TASK DESCRIPTION: Print, with no pictures, the exact lines that run from the one containing "Where should I" through the last line of the material below, both ends included.

GIVEN RECORDS:
<<<<

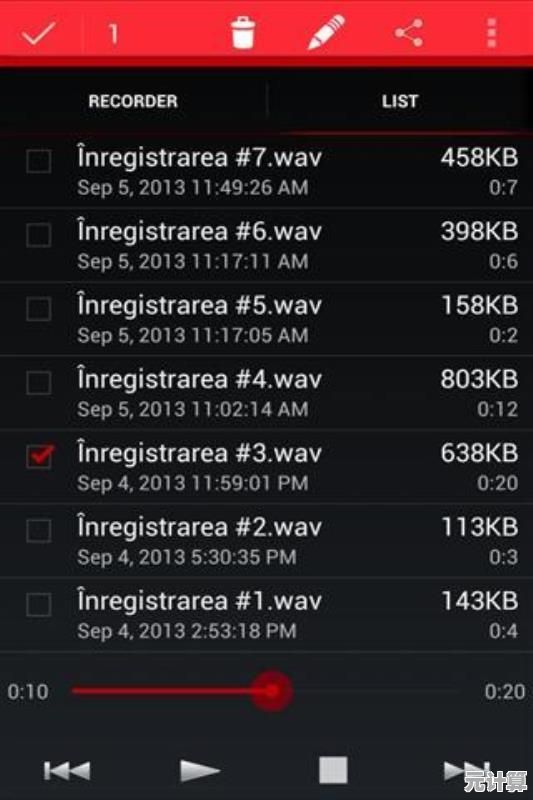Image resolution: width=533 pixels, height=800 pixels.
Task: Delete selected recording with trash icon
Action: point(242,33)
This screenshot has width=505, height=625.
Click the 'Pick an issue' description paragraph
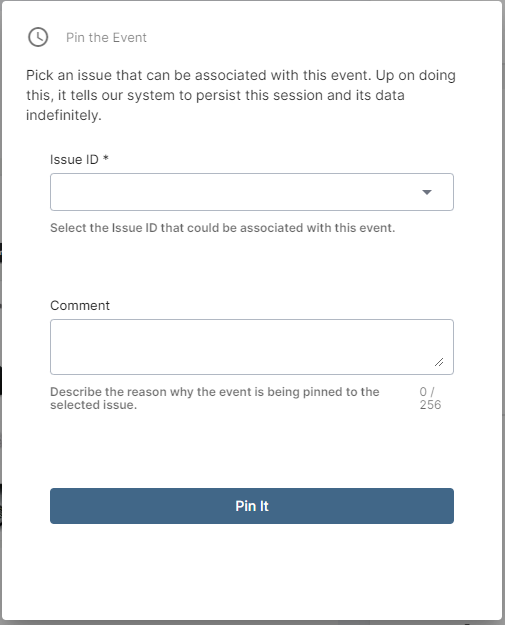tap(241, 95)
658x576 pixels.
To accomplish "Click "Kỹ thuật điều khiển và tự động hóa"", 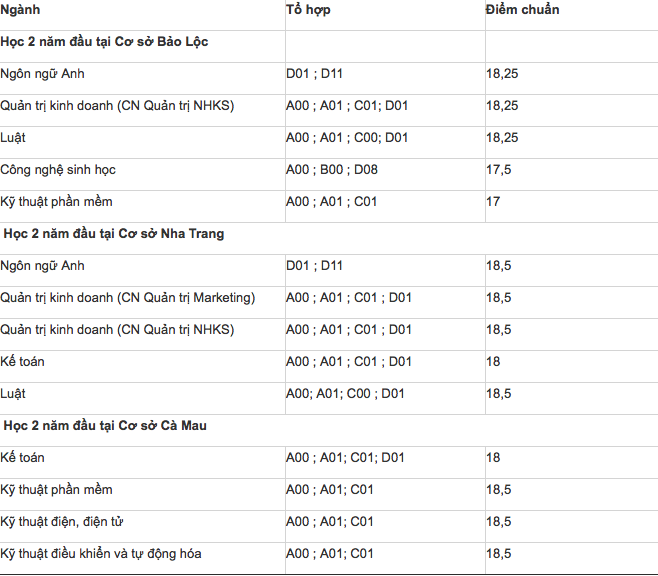I will (x=102, y=554).
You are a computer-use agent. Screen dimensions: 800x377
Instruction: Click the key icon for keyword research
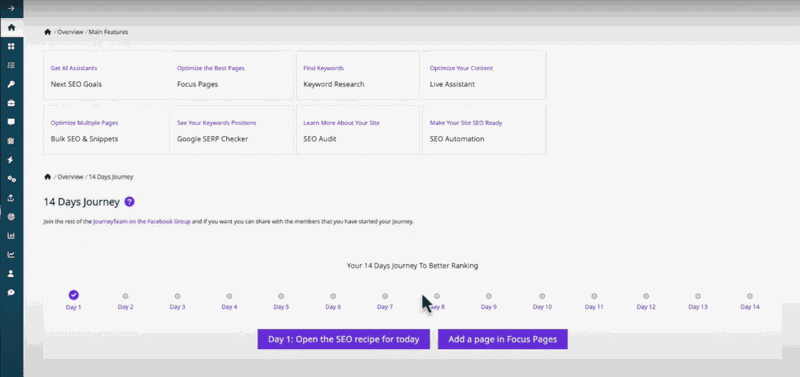click(x=11, y=84)
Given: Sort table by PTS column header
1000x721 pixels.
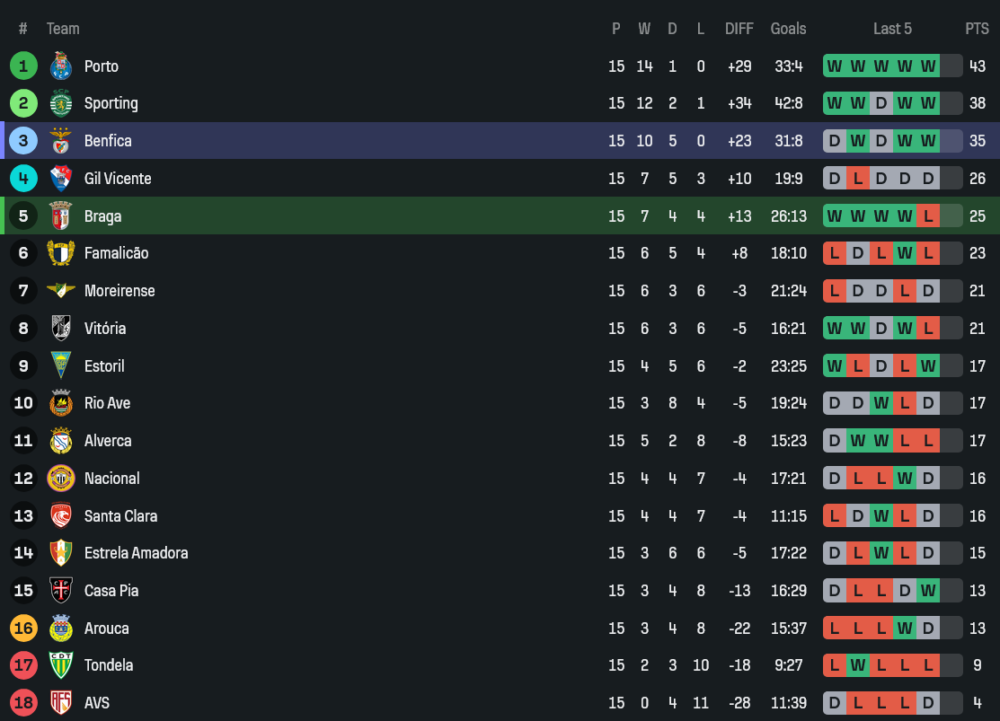Looking at the screenshot, I should click(976, 29).
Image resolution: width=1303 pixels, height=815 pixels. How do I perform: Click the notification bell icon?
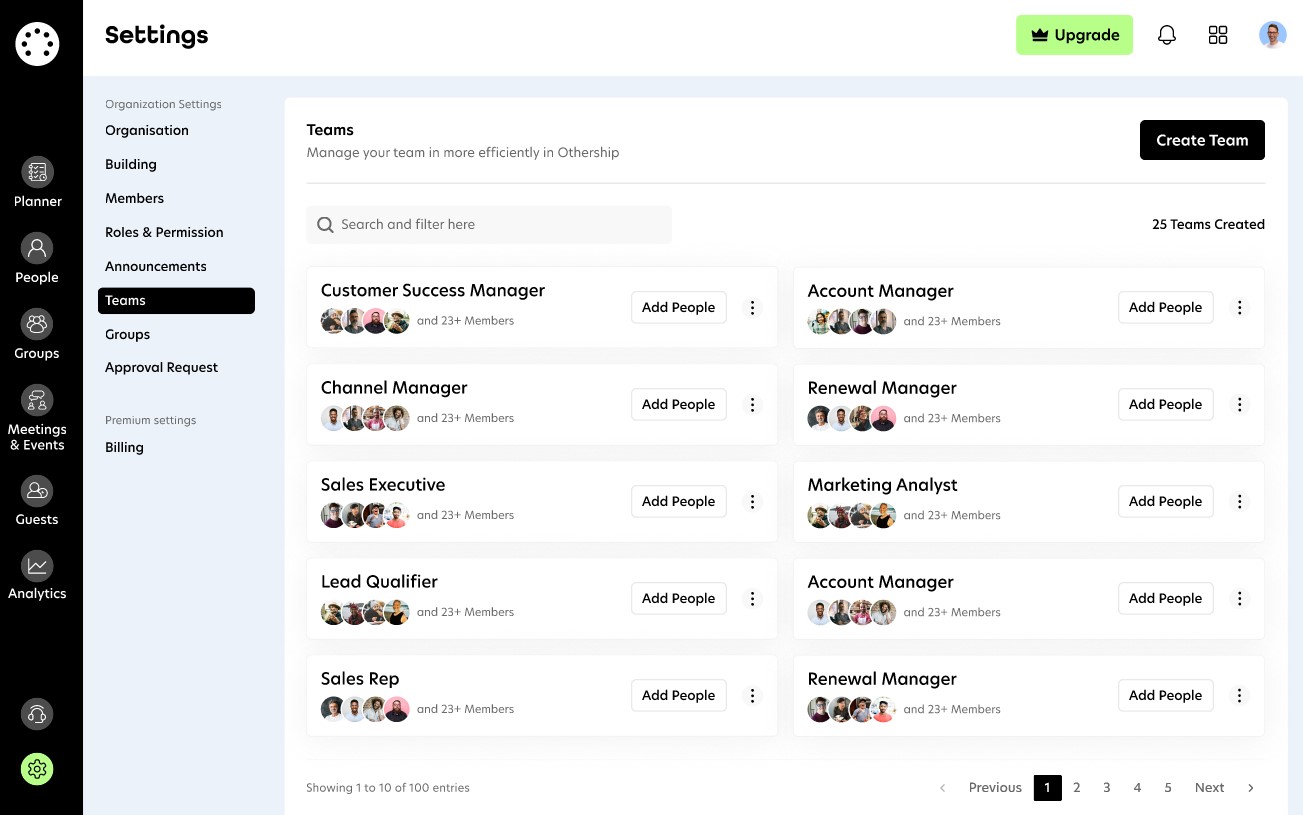(x=1166, y=34)
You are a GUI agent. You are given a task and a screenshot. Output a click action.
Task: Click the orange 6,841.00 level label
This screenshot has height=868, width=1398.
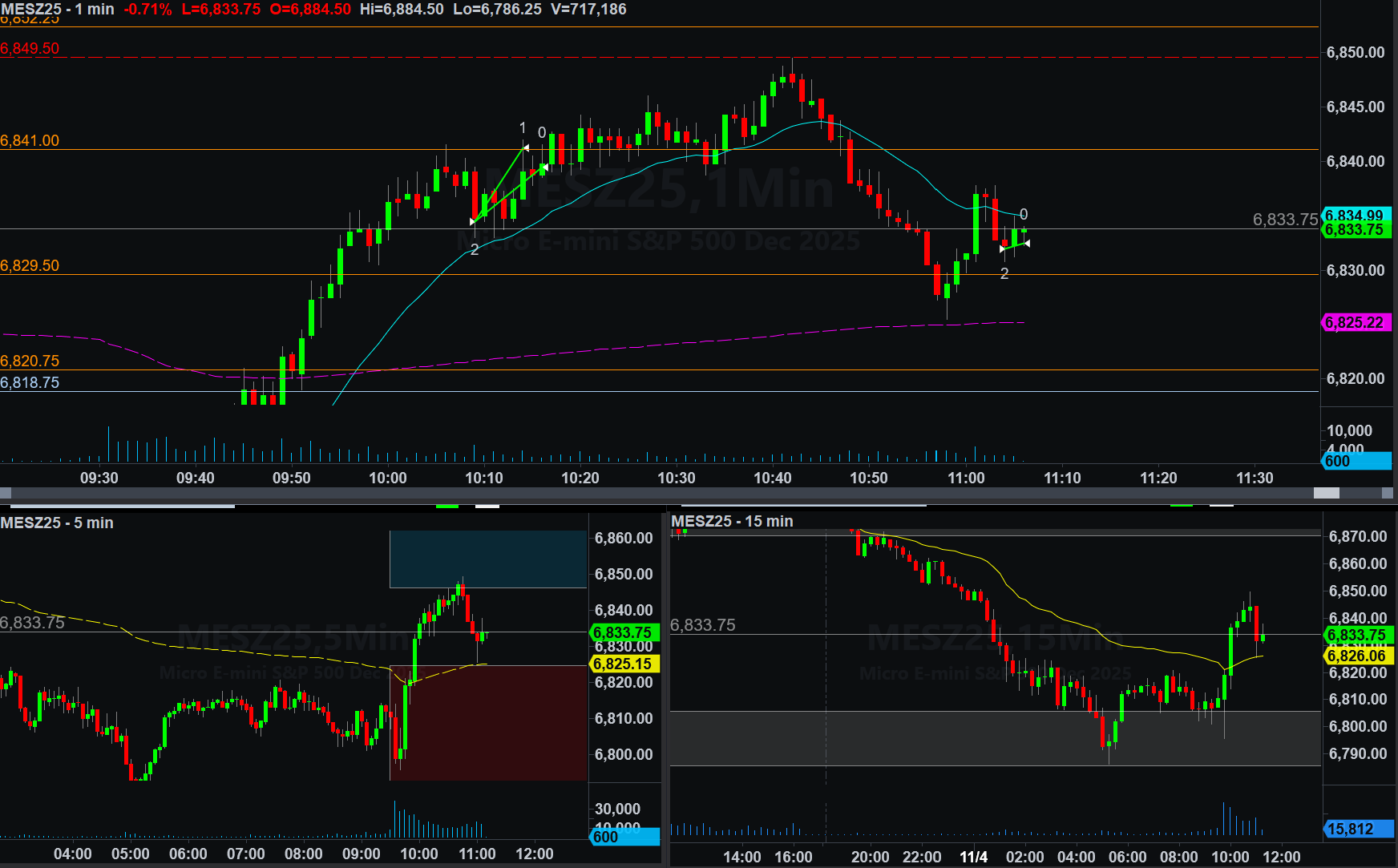coord(30,140)
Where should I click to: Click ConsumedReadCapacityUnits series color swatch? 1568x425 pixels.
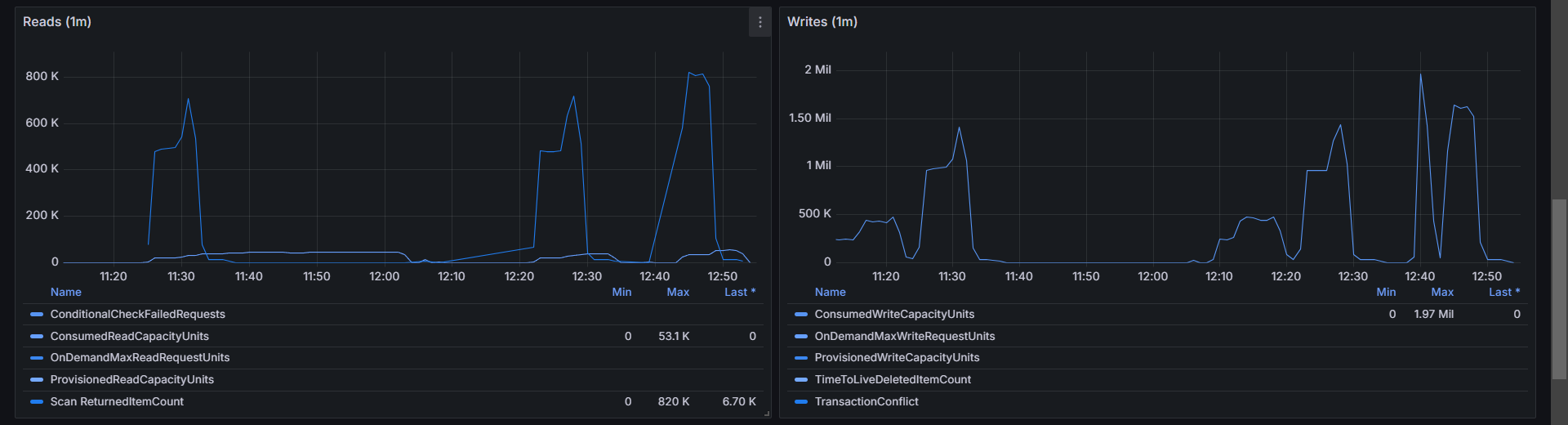tap(36, 336)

>>>>

THE COMPLETED TASK:
Where should I click to: Click ConsumedReadCapacityUnits series color swatch? 1568x425 pixels.
tap(36, 336)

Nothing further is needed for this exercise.